▸ **Provided data**:

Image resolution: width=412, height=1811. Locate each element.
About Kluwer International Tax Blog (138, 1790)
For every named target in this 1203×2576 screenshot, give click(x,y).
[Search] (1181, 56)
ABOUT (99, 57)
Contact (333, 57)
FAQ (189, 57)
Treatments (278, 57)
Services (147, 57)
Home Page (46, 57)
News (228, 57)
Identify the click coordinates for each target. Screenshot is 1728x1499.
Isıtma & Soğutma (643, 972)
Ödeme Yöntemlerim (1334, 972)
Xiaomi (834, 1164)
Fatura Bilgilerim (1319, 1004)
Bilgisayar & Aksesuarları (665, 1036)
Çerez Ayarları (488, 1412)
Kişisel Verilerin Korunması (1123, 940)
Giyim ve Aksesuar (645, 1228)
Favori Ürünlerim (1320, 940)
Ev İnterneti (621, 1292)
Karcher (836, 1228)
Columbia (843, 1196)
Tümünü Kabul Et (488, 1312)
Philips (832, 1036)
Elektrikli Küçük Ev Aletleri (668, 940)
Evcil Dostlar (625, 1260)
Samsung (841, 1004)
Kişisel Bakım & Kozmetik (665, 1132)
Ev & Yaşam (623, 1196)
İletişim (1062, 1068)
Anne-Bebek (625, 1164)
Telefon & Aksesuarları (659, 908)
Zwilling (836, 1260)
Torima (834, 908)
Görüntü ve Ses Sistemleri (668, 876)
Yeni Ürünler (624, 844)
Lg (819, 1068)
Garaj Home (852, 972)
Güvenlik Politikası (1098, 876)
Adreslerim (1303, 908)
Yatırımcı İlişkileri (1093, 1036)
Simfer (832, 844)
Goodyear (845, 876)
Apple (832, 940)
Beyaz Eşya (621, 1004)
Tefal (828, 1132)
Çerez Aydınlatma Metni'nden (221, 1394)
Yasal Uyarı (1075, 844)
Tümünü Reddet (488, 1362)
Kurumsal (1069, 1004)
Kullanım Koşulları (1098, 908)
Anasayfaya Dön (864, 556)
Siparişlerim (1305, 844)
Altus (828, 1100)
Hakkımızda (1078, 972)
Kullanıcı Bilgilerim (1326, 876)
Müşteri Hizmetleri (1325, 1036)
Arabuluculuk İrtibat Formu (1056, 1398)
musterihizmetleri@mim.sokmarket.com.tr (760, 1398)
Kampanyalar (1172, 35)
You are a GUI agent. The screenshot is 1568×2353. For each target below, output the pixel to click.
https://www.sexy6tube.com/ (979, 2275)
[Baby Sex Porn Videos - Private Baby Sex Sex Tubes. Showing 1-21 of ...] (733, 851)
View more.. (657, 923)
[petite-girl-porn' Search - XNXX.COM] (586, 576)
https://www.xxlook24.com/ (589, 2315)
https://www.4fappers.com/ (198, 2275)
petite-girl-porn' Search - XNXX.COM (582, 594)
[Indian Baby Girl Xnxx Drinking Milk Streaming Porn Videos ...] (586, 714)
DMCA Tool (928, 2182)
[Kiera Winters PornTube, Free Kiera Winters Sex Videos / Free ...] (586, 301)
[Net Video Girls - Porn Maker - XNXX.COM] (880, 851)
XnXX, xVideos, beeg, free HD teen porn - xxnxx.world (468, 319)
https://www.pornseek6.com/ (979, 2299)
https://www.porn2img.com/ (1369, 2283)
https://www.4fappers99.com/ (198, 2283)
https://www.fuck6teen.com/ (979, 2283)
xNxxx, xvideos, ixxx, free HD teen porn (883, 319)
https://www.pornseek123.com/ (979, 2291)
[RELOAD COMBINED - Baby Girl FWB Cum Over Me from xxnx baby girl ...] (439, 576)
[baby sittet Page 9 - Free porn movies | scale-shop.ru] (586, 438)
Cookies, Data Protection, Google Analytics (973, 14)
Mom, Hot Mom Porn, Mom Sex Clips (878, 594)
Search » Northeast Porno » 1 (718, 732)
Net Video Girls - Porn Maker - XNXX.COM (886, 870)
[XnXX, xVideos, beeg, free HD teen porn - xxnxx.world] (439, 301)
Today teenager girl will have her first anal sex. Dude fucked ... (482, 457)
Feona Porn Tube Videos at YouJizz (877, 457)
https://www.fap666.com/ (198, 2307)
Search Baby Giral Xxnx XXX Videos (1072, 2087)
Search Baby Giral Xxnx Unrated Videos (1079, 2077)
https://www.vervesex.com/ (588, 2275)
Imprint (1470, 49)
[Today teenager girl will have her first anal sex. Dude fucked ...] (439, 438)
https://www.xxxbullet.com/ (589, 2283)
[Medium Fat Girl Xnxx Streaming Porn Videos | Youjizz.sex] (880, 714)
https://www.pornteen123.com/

▸ **Required action**: Your task is to copy each line of the listing that holds the word "click".

▸ **Response box**:
For every named target in this 1203×2576 screenshot, give click(x,y).
Identify the click coordinates for each target. Screenshot is 1728x1499.
You are a GUI agent. The screenshot is 1568×2353. For each target below, output the pixel to click.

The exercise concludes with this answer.